WHAT TO WORK ON. Can you reproduce, word for word, the lines of the material beginning at the line that has "Task: Expand the BlackBerry" and stopping after the line that has "click(x=383, y=299)"?

**** TASK MATERIAL ****

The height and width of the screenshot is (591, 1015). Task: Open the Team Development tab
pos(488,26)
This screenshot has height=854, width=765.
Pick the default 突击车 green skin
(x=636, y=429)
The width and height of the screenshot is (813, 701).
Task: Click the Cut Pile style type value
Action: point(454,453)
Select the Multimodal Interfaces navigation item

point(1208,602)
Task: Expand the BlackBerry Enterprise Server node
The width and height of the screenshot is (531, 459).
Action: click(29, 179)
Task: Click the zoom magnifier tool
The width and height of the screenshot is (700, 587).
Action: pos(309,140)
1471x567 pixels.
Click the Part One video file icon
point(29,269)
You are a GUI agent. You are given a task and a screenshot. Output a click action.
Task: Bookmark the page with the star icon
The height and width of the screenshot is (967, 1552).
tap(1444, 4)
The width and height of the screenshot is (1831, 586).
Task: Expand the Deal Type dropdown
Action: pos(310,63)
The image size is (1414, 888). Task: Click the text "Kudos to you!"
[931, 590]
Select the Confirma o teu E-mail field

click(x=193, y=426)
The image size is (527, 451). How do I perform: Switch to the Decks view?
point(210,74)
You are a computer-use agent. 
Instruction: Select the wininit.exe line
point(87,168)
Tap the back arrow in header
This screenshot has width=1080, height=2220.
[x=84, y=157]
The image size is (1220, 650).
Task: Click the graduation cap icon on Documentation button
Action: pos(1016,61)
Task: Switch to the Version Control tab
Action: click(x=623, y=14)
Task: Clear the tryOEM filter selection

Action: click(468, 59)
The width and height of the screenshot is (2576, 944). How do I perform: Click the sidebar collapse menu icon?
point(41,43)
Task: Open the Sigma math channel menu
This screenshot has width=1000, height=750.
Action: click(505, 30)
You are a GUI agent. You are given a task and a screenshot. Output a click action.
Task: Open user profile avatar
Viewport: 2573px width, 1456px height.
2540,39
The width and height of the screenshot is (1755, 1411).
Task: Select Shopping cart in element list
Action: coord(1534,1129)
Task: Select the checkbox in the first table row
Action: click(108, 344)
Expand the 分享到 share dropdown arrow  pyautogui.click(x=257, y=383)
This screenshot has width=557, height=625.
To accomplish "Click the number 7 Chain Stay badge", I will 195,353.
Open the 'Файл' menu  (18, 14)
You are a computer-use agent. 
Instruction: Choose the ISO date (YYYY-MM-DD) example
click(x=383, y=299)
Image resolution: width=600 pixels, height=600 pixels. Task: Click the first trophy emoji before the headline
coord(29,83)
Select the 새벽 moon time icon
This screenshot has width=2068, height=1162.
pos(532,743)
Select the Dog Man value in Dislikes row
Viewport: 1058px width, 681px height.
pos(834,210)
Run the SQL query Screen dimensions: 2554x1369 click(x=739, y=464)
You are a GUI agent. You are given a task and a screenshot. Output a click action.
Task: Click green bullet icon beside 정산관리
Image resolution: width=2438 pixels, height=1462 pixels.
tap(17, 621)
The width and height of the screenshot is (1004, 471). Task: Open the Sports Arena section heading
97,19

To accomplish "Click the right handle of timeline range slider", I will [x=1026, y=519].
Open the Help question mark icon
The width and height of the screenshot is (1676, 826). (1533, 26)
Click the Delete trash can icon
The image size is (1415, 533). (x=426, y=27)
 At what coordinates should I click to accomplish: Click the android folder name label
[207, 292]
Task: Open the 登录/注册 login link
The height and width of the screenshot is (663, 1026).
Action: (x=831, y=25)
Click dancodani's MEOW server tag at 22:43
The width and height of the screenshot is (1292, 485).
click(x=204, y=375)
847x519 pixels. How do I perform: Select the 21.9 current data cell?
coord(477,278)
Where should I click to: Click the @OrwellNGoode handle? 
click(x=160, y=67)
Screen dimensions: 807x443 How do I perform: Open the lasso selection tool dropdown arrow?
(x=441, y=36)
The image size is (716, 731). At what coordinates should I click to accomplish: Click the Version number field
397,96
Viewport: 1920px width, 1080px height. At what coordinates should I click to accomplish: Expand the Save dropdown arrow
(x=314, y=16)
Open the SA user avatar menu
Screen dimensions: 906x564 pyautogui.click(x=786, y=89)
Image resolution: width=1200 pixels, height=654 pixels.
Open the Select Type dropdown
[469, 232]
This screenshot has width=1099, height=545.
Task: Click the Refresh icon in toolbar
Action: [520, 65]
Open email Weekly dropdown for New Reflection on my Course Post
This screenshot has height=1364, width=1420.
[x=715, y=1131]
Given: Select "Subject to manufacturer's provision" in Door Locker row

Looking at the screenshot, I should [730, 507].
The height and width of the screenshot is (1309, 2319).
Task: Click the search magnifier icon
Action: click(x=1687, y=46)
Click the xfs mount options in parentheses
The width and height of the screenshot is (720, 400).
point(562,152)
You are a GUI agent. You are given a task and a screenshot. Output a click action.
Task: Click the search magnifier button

****

ANSWER TO THE PROBLEM.
Task: Expand the BlackBerry Enterprise Server node
The width and height of the screenshot is (531, 459).
Action: click(29, 179)
Task: Click the zoom magnifier tool
The width and height of the screenshot is (700, 587).
Action: pos(309,140)
1471x567 pixels.
Click the Part One video file icon
point(29,269)
You are a GUI agent. You are given a task and a screenshot. Output a click action.
Task: Bookmark the page with the star icon
The height and width of the screenshot is (967, 1552).
tap(1444, 4)
The width and height of the screenshot is (1831, 586).
Task: Expand the Deal Type dropdown
Action: pos(310,63)
The image size is (1414, 888). Task: Click the text "Kudos to you!"
[931, 590]
Select the Confirma o teu E-mail field

click(x=193, y=426)
The image size is (527, 451). How do I perform: Switch to the Decks view?
point(210,74)
You are a computer-use agent. 
Instruction: Select the wininit.exe line
point(87,168)
Tap the back arrow in header
This screenshot has width=1080, height=2220.
[x=84, y=157]
The image size is (1220, 650).
Task: Click the graduation cap icon on Documentation button
Action: pos(1016,61)
Task: Switch to the Version Control tab
Action: click(x=623, y=14)
Task: Clear the tryOEM filter selection

Action: click(468, 59)
The width and height of the screenshot is (2576, 944). How do I perform: Click the sidebar collapse menu icon?
point(41,43)
Task: Open the Sigma math channel menu
This screenshot has width=1000, height=750.
Action: click(505, 30)
You are a GUI agent. You are given a task and a screenshot. Output a click action.
Task: Open user profile avatar
Viewport: 2573px width, 1456px height.
2540,39
The width and height of the screenshot is (1755, 1411).
Task: Select Shopping cart in element list
Action: coord(1534,1129)
Task: Select the checkbox in the first table row
Action: click(108, 344)
Expand the 分享到 share dropdown arrow  pyautogui.click(x=257, y=383)
This screenshot has width=557, height=625.
To accomplish "Click the number 7 Chain Stay badge", I will 195,353.
Open the 'Файл' menu  (18, 14)
You are a computer-use agent. 
Instruction: Choose the ISO date (YYYY-MM-DD) example
click(x=383, y=299)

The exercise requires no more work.